Task instructions: Every entry must be given again exactly. Include no pictures.

Exercise input:
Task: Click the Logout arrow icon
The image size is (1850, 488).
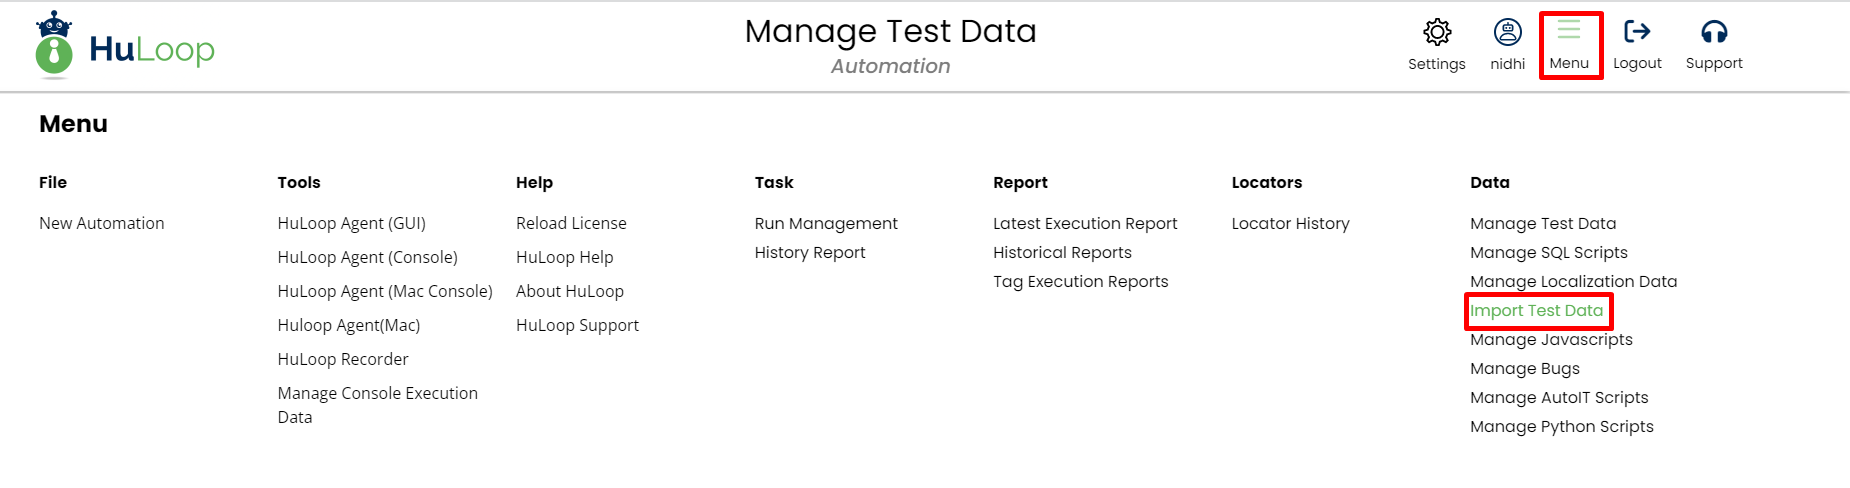Action: tap(1637, 33)
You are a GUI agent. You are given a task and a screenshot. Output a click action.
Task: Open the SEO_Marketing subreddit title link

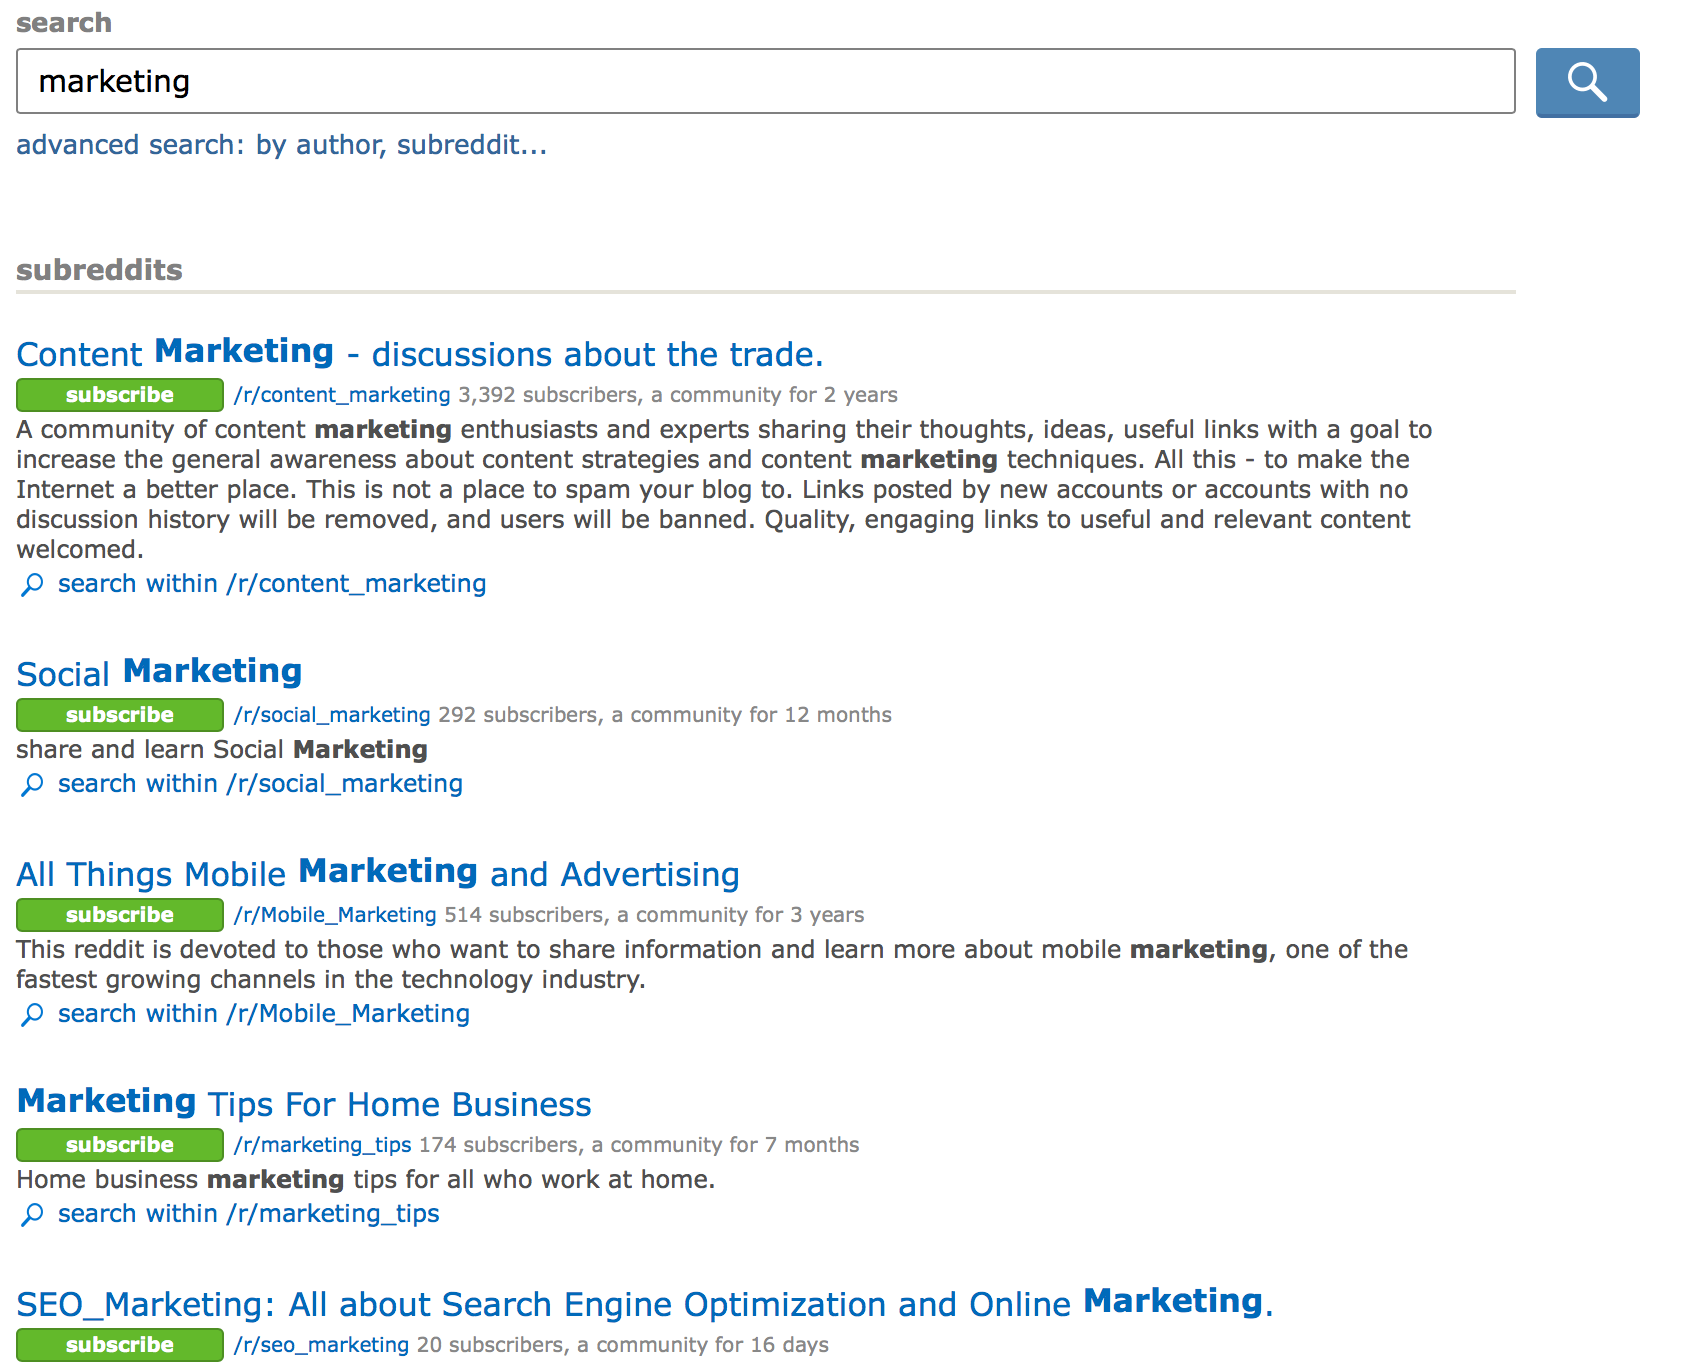click(644, 1304)
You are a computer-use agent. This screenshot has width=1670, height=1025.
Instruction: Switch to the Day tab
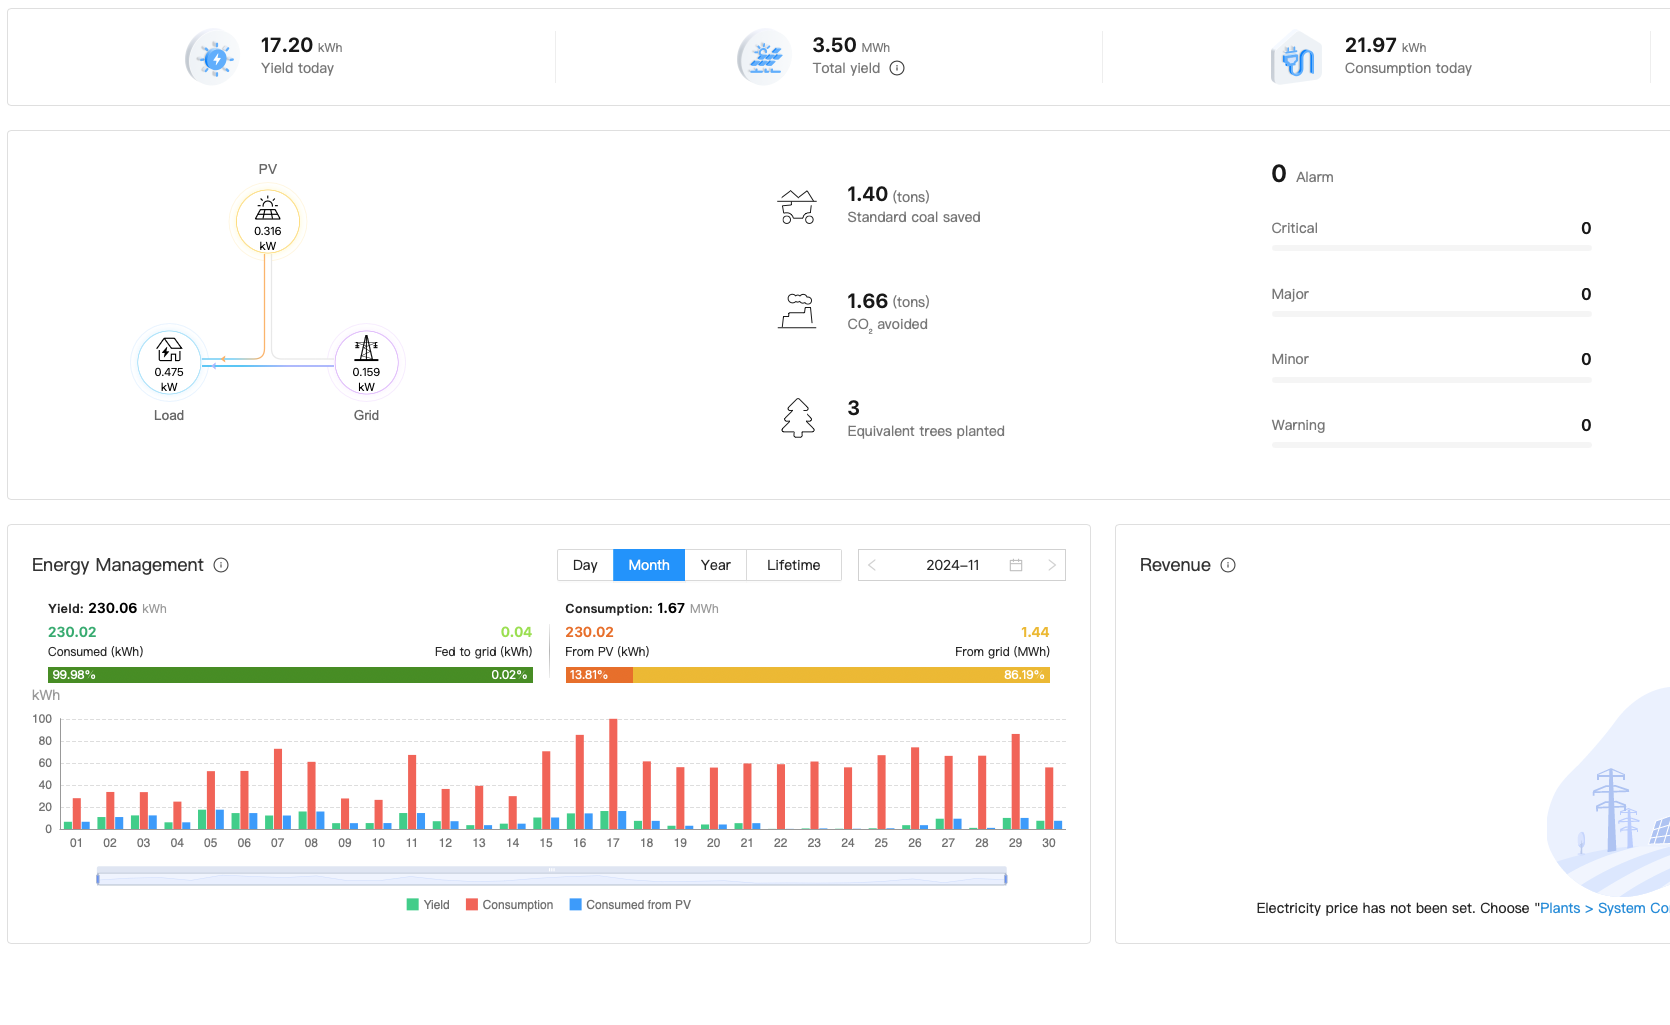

Your response:
Task: Click the Logout arrow icon
The image size is (1850, 488).
Action: tap(1637, 33)
You are a GUI agent. You are given a task and a screenshot. Output a click action.
Task: Open the SEO_Marketing subreddit title link

click(644, 1304)
You are a computer-use agent. This screenshot has width=1670, height=1025.
Instruction: Switch to the Day tab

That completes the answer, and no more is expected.